Since OCs robustly secret BCMA ligands, a proliferation-inducing ligand (APRIL) and BAFF, we first examined whether APRIL and/or BAFF affect the binding of anti-BCMA antibodies to BCMA on MM cells. After incubation with APRIL but not BAFF, membrane-bound BCMA (mBCMA) on MM cells became undetectable in FCM using anti-BCMA monoclonal (clone: 19F2 and REA315) and polyclonal antibodies (Abs). However, the APRIL treatment did not affect BCMA expression in MM cells at protein and mRNA levels using immunoblotting and quantitative PCR, respectively. Interestingly, surface binding of biotinylated APRIL on MM cells was observed in FCM; mBCMA was not internalized into cytoplasm in MM cells upon treatment with APRIL in FCM, whereas endocytosis of CXCR4 was induced in MM cells by SDF-1. The APRIL treatment upregulated NF-kB-related transcripts without affecting the BCMA (TNFRSF17) transcript in MM.1S and H929 cells using RNA-seq and gene set enrichment analysis. mBCMA is shed off as soluble BCMA (sBCMA) by γ-secretase; treatment with the γ-secretase inhibitor RO4929097 substantially increased mBCMA levels on MM cells while reducing sBCMA. However, APRIL pre-treatment similarly impaired the detection of mBCMA on MM cells in FCM without affecting sBCMA levels in the presence of RO4929097. Because APRIL can bind to the heparan sulfate proteoglycan CD138, we next examined the roles of CD138 in the impairment of mBCMA detection on MM cells in FCM in the presence of APRIL. We generated CD138 (SDC1)-knockout RPMI 8226 cells using the lentiviral CRISPR-Cas9 system. In the SDC1-knockout RPMI 8226 cells, reduction of mBCMA levels in FCM was minimized and degradation of BCMA total protein appeared to be faster in cycloheximide chase assay in the presence of APRIL compared to those in parental RPMI 8226 cells. These results suggest that APRIL hampers binding of anti-BCMA antibodies without affecting BCMA production in MM cells. We further investigated the effects of APRIL on binding of the anti-BCMA/anti-CD3 bispecific Abs, teclistamab and elranatamab to BCMA in MM cells. APRIL pretreatment impaired the binding of these bispecific Abs to BCMA on MM cells in a dose-dependent fashion. Importantly, cytotoxic activity of these bispecific Abs against MM cells was impaired in the presence of APRIL, accordingly.

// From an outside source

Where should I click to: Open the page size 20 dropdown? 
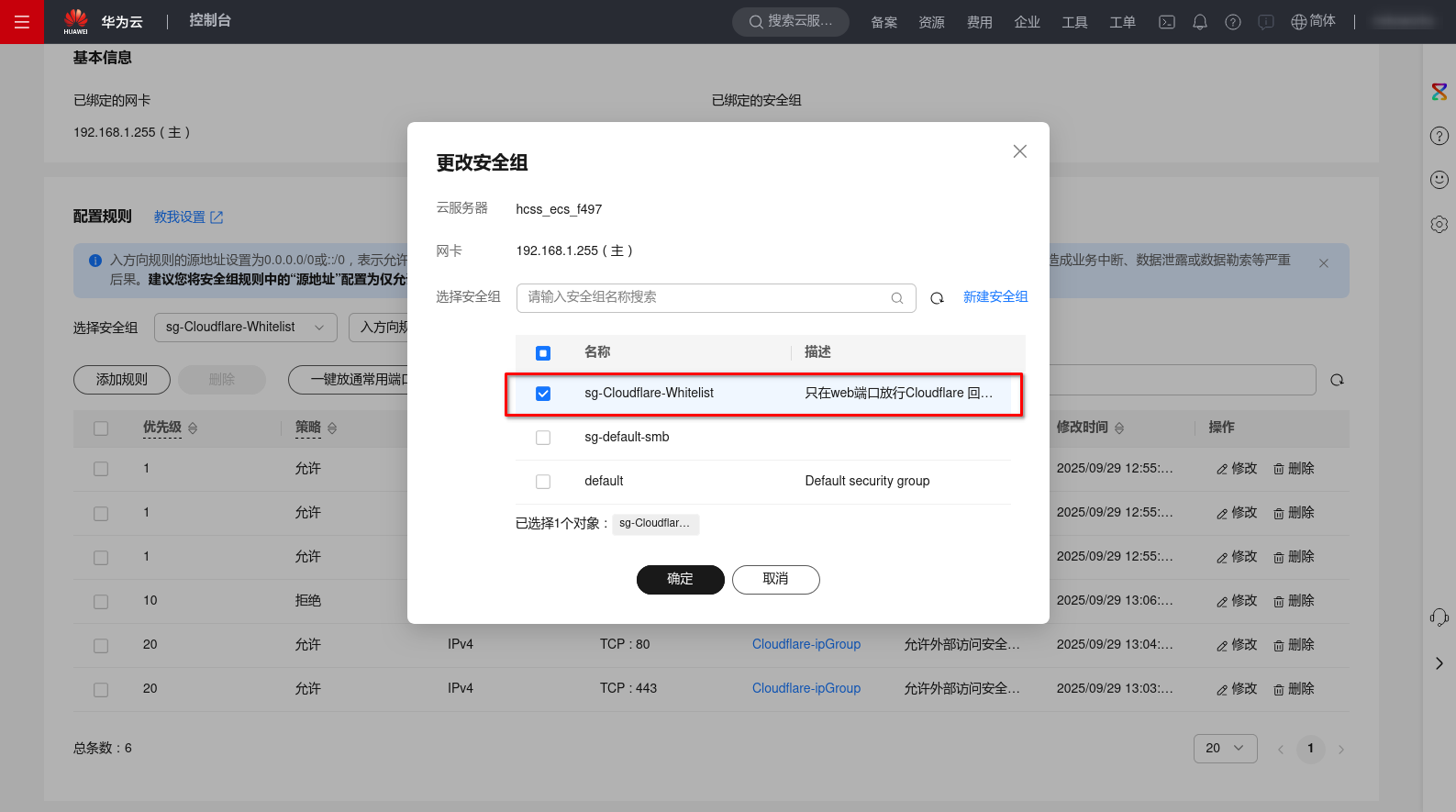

OCs are a major source of APRIL in MM bone marrow, and support MM cell growth and survival. The present results demonstrate that APRIL hinders the binding of antibodies to BCMA on MM cells, including therapeutic bispecifics, teclistamab and elranatamab. APRIL may also affect mBCMA turnover in a manner dependent on CD138. Therefore, APRIL derived from OCs might cause steric hindrance of BCMA from anti-BCMA Ab binding and alleviate the efficacy of immunotherapies targeting BCMA. Further study is warranted to overcome the resistant mechanisms for BCMA-directed immunotherapies.